- [Task]: Transcribe exactly, please, the line bearing "Instruction: Switch to the Console tab" and all later lines through the end of the records, with the pictures left out.

- [Given data]:
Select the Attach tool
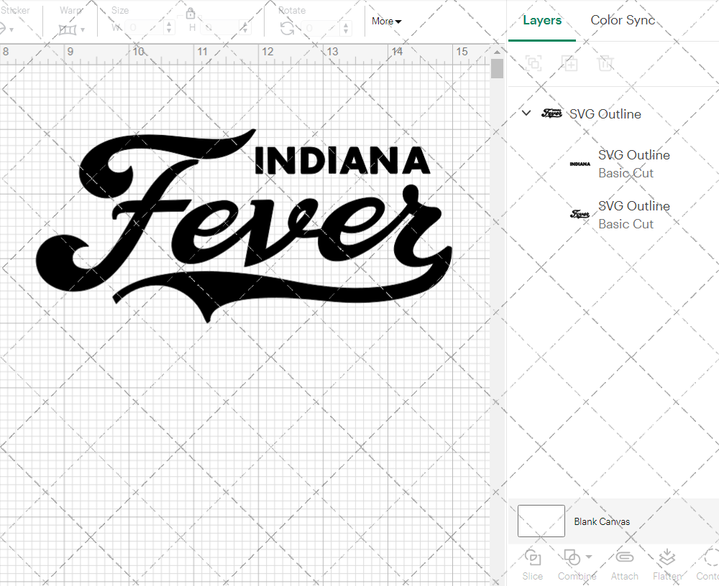The height and width of the screenshot is (586, 719). coord(624,564)
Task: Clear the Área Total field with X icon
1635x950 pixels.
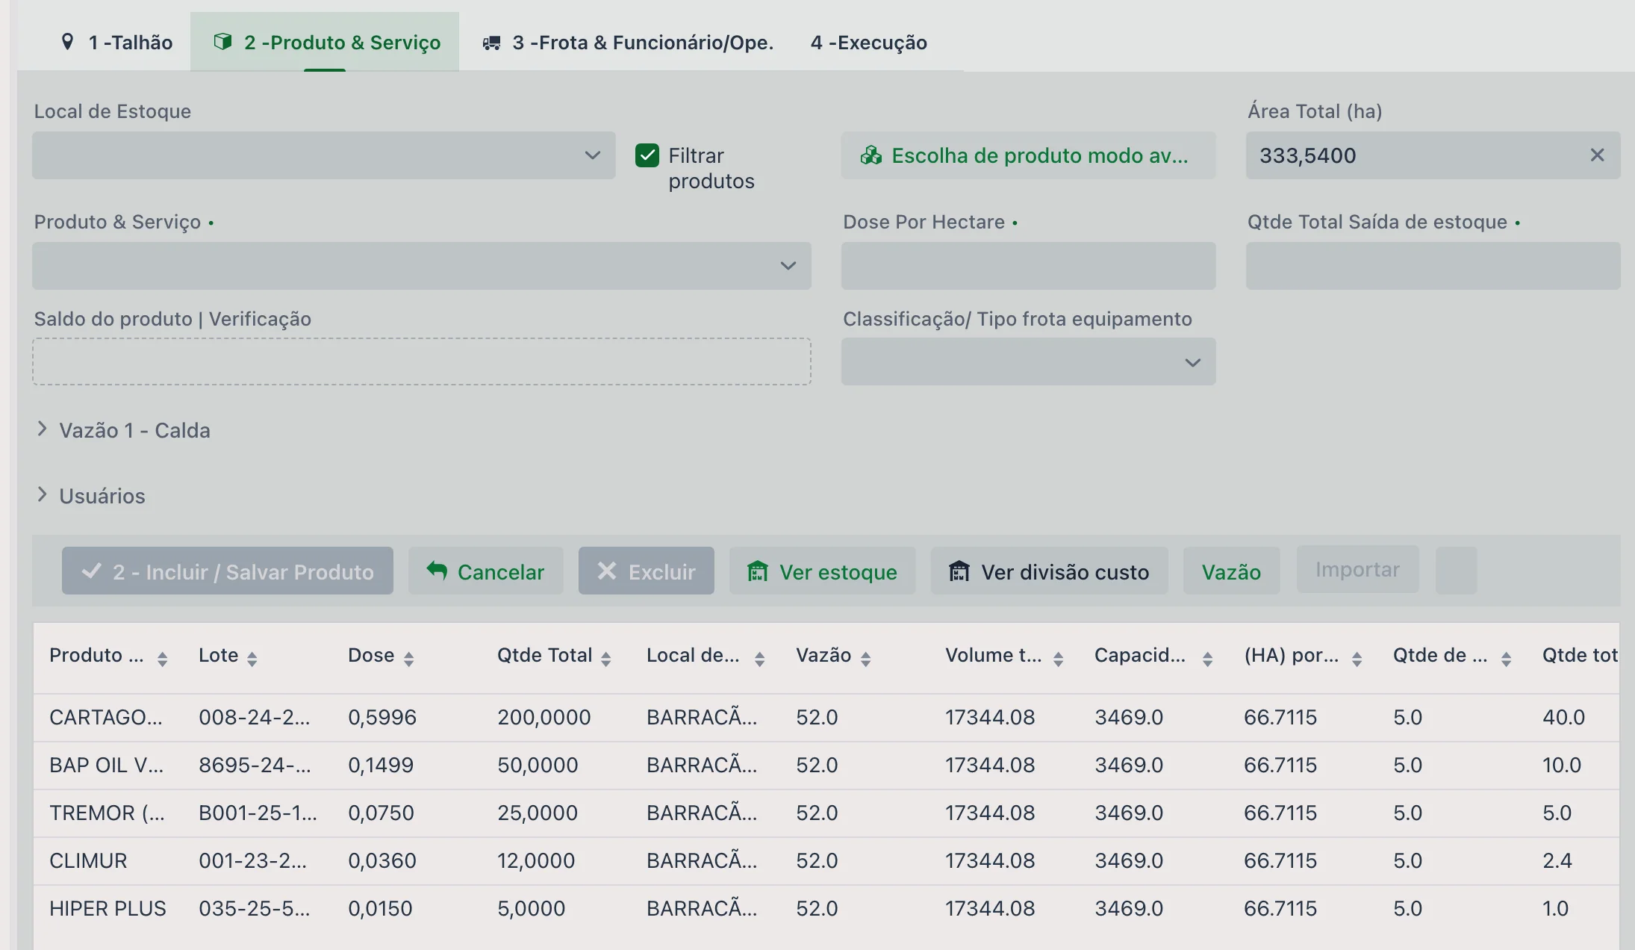Action: click(x=1597, y=155)
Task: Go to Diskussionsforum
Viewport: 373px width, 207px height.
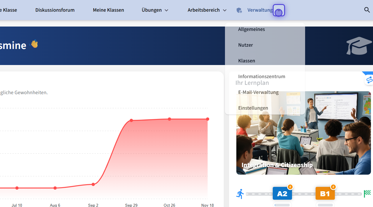Action: pos(55,10)
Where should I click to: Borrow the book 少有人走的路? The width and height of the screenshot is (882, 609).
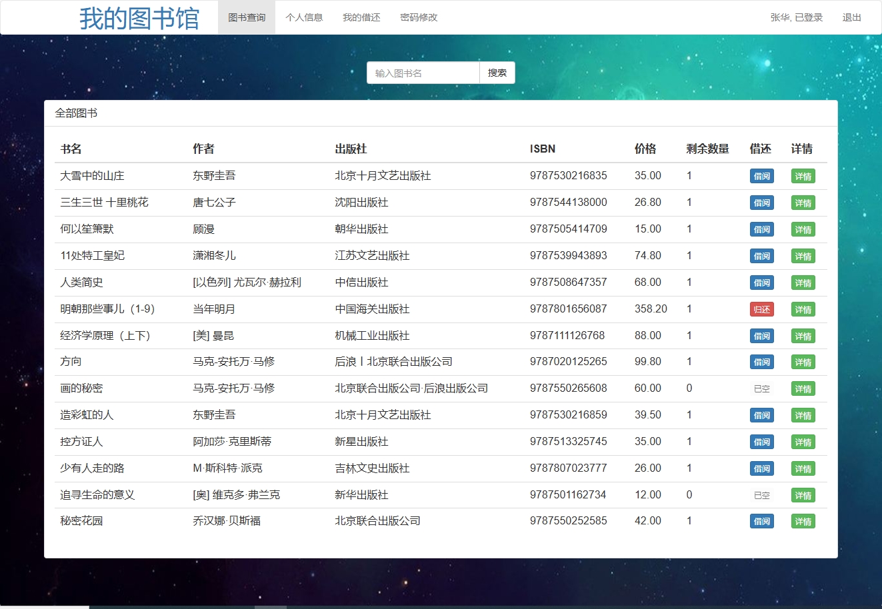coord(761,468)
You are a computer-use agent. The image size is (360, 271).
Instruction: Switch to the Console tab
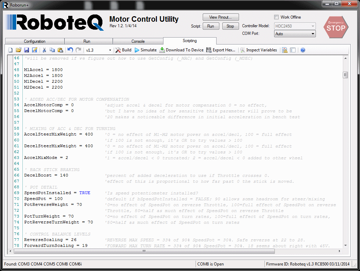(138, 41)
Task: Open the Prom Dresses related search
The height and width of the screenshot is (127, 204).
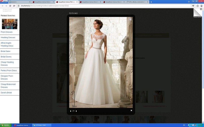Action: (7, 32)
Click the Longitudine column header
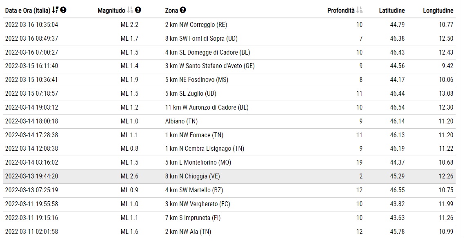The width and height of the screenshot is (465, 242). coord(438,10)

- [Answer section]:
Instruction: Switch to the Console tab
(138, 41)
Task: Open the Prom Dresses related search
The height and width of the screenshot is (127, 204).
Action: (7, 32)
Click the Longitudine column header
The width and height of the screenshot is (465, 242). coord(438,10)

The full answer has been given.